# PAGE
--

Unique Poet of Promising Transition

Founder of Free Verse Front, Kundurti of hallowed memory for all poetry enthusiasts in Telugu, began and concluded his ‘intro* to a collection of Tilak's poems, quoting “our boy - a very solid boy". I don't know and perhaps nor does anyone for that matter - and it is not so important either - as to when where and of whom Balagangadhara Tilak had uttered this. But in this very pleasant evening of an imaginative poetic meet the sentence appears totally appropriate for an inviting beginning.

Placed in the context of the growth and flowering of Modern Telugu poetry, Tilak arrives on the scene of creative expression of imaginative experience at a time of very promising transition approximately between bhava kavitwa period and abhyudaya kavita emergence. He emphasizes the most important aspect of anubhooti, the summum bonum of visionary experience.

Balagangadhar Tiiak is a unique poet for many reasons. First, he had came to be reputed even before he was published. Secondly, he had a credo of his own and a mystique of his own. Thirdly, he had humanistic convictions and an imagination that stayed ever ignited, thanks to his classical bent of mind. Firmly rooted in our ethos, it was his good fortune that he emerged on the literary scene when the winds of transformation and total change had been blowing. As Kundurti, one of his admirers who later wrote a seminal kind of introductory essay to the much valued volume Amrutam Kurisina Raa Tri, wrote he brought into play a distinctive and captivating style which made him stand head and shoulders above his peers. I quote’ "Tilak is worthy of being listed among those new poets who led free verse to a new height with the richness of their genius." (All the quotes and poems in this are in my own translation).

--

# SUPPLIED INFORMATION
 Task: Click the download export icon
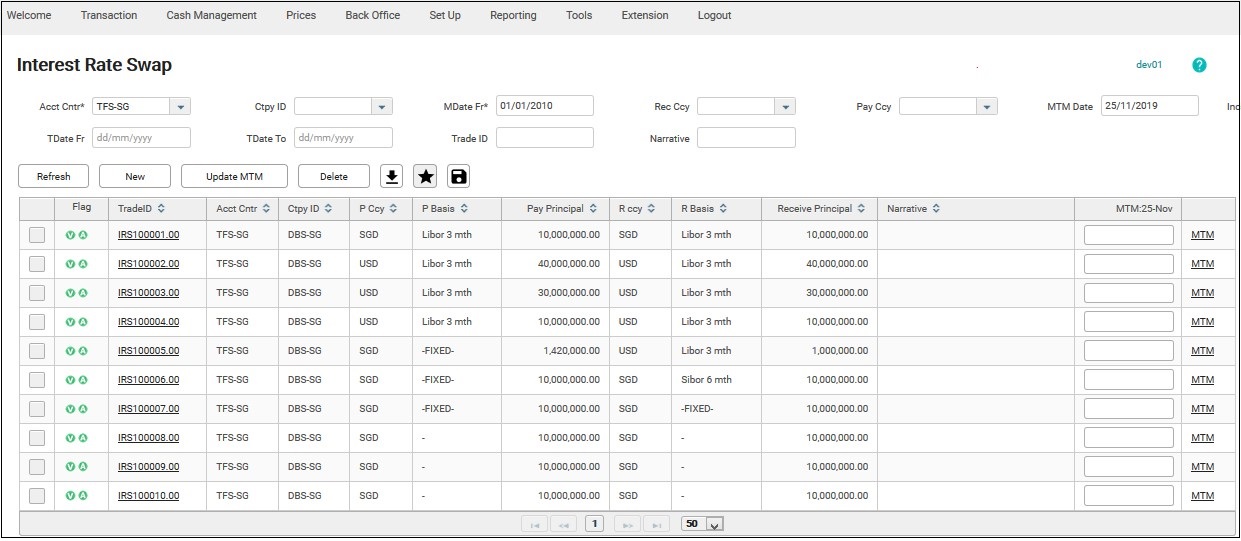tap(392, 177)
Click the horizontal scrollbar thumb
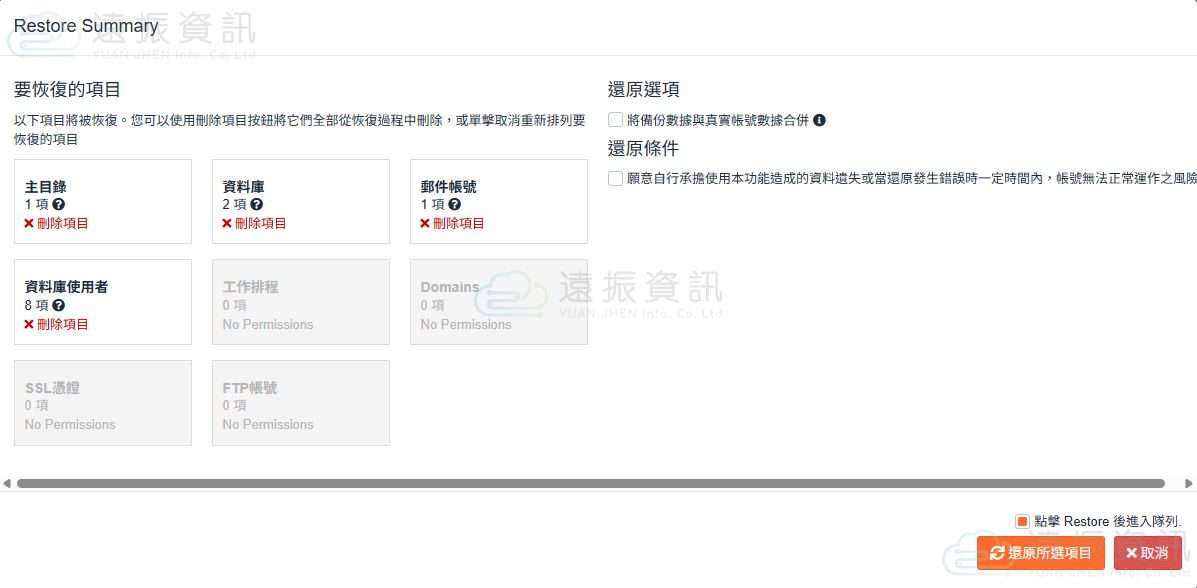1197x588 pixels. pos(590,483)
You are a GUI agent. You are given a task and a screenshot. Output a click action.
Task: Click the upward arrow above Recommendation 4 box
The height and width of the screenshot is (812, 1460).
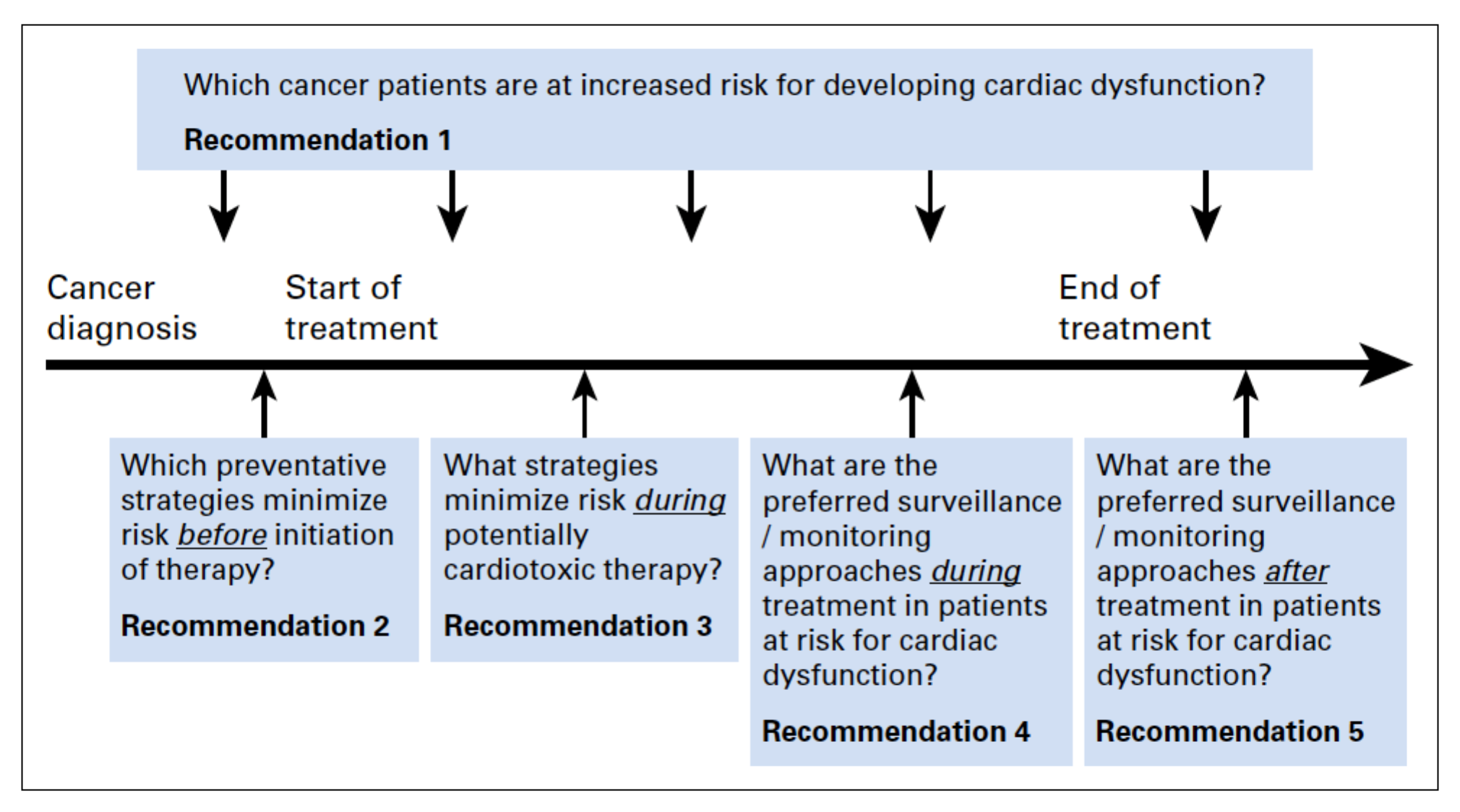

--

# OBJECTIVE A
In the essay on Tilak, who is named as the founder of Free Verse Front?
# OBJECTIVE B
Translate this sentence from the essay on Tilak into Spanish: "Secondly, he had a credo of his own and a mystique of his own."
# OBJECTIVE C
From the essay on Tilak, return the passage starting at "Unique Poet of" and ending at "of visionary experience.".

# FULL OUTPUT A
Kundurti

# FULL OUTPUT B
En segundo lugar, tenía un credo propio y una mística propia.

# FULL OUTPUT C
Unique Poet of Promising Transition

Founder of Free Verse Front, Kundurti of hallowed memory for all poetry enthusiasts in Telugu, began and concluded his ‘intro* to a collection of Tilak's poems, quoting “our boy - a very solid boy". I don't know and perhaps nor does anyone for that matter - and it is not so important either - as to when where and of whom Balagangadhara Tilak had uttered this. But in this very pleasant evening of an imaginative poetic meet the sentence appears totally appropriate for an inviting beginning.

Placed in the context of the growth and flowering of Modern Telugu poetry, Tilak arrives on the scene of creative expression of imaginative experience at a time of very promising transition approximately between bhava kavitwa period and abhyudaya kavita emergence. He emphasizes the most important aspect of anubhooti, the summum bonum of visionary experience.